| DIRECTIONS FOR THIS TASK |
Look through the entries below and extract exactly the lines from the one containing "Instruction: Open the Drawing Options menu" through the one containing "This screenshot has height=784, width=1524.", ends included.

Extracted data entries:
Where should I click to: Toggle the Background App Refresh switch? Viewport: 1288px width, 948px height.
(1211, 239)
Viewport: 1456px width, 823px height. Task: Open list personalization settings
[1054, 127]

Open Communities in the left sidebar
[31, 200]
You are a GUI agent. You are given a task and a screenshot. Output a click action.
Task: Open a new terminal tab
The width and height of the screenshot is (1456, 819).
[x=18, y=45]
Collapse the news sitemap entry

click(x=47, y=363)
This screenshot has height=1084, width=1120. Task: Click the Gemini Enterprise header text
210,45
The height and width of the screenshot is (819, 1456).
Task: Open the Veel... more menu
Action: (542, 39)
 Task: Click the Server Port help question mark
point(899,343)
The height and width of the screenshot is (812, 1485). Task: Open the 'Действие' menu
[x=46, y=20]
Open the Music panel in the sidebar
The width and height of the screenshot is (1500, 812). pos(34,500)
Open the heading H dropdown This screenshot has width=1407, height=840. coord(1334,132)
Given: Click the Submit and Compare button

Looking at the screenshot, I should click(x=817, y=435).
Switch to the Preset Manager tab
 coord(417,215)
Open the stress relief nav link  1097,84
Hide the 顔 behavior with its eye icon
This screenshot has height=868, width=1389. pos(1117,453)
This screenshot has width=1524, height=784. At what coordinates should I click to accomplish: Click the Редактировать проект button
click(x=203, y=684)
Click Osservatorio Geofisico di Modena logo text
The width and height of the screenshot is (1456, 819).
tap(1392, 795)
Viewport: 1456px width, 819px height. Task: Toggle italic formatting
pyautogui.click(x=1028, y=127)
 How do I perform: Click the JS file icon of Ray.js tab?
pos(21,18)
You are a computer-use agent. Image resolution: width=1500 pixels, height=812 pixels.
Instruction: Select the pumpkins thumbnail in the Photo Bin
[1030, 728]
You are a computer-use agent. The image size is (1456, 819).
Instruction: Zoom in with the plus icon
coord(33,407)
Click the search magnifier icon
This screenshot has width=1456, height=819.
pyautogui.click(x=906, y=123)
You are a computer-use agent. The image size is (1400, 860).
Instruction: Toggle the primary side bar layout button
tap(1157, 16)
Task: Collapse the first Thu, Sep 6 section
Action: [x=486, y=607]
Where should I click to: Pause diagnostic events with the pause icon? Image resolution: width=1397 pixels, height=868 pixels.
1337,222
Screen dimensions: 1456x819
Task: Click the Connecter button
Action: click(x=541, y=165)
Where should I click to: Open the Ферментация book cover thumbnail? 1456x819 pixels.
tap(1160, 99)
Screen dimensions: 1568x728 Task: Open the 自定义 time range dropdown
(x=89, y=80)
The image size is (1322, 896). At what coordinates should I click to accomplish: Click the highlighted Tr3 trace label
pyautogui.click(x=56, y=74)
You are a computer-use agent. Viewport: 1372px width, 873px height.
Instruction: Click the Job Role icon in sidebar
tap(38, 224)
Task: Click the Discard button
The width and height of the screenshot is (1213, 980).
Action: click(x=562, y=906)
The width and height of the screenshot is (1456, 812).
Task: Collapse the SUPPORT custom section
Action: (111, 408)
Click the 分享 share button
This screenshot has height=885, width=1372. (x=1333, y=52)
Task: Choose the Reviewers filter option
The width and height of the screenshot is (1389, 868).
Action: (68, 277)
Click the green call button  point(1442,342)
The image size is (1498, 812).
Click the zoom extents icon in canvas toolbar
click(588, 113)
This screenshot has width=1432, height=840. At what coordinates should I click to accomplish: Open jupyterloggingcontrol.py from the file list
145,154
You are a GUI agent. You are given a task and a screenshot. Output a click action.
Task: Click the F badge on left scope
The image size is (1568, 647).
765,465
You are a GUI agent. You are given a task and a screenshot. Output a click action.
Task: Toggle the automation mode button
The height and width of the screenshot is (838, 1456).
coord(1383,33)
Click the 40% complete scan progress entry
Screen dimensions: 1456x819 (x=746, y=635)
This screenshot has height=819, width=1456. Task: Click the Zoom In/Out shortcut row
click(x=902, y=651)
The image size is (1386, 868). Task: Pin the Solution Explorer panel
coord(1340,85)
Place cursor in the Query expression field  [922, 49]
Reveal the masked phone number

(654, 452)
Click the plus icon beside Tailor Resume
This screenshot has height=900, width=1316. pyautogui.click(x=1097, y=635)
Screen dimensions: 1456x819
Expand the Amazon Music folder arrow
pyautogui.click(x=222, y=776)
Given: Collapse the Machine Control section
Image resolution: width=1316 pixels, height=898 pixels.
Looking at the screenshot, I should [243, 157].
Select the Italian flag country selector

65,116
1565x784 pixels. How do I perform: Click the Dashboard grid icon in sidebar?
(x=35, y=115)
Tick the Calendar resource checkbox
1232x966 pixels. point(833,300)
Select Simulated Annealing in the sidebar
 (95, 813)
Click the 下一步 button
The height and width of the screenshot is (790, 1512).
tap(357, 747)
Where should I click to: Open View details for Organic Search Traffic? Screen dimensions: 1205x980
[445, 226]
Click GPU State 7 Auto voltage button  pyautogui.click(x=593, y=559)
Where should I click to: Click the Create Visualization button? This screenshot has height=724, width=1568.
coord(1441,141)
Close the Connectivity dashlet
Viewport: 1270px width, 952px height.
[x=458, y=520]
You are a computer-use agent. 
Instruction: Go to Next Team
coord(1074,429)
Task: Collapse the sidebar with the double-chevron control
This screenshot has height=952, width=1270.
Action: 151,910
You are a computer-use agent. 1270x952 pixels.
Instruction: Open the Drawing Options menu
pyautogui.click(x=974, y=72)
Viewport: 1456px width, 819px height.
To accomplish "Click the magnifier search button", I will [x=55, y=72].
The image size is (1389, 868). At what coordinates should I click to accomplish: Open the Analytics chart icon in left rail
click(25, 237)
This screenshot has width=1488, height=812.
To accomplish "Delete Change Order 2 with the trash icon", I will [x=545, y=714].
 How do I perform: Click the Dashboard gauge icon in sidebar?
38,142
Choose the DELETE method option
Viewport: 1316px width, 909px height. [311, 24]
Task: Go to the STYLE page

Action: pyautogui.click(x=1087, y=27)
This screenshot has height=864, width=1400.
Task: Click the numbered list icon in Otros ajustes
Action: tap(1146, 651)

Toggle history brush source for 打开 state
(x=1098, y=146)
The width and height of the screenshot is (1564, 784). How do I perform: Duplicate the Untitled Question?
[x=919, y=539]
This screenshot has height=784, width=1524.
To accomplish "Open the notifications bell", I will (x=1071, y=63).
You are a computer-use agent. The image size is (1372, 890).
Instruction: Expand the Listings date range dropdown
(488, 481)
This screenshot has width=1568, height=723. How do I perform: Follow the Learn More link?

| RESULT FOR THIS TASK |
Instruction: Open the Drawing Options menu
pyautogui.click(x=974, y=72)
Viewport: 1456px width, 819px height.
To accomplish "Click the magnifier search button", I will [x=55, y=72].
The image size is (1389, 868). At what coordinates should I click to accomplish: Open the Analytics chart icon in left rail
click(25, 237)
This screenshot has width=1488, height=812.
To accomplish "Delete Change Order 2 with the trash icon", I will [x=545, y=714].
 How do I perform: Click the Dashboard gauge icon in sidebar?
38,142
Choose the DELETE method option
Viewport: 1316px width, 909px height. [311, 24]
Task: Go to the STYLE page

Action: pyautogui.click(x=1087, y=27)
This screenshot has height=864, width=1400.
Task: Click the numbered list icon in Otros ajustes
Action: tap(1146, 651)

Toggle history brush source for 打开 state
(x=1098, y=146)
The width and height of the screenshot is (1564, 784). How do I perform: Duplicate the Untitled Question?
[x=919, y=539]
This screenshot has height=784, width=1524.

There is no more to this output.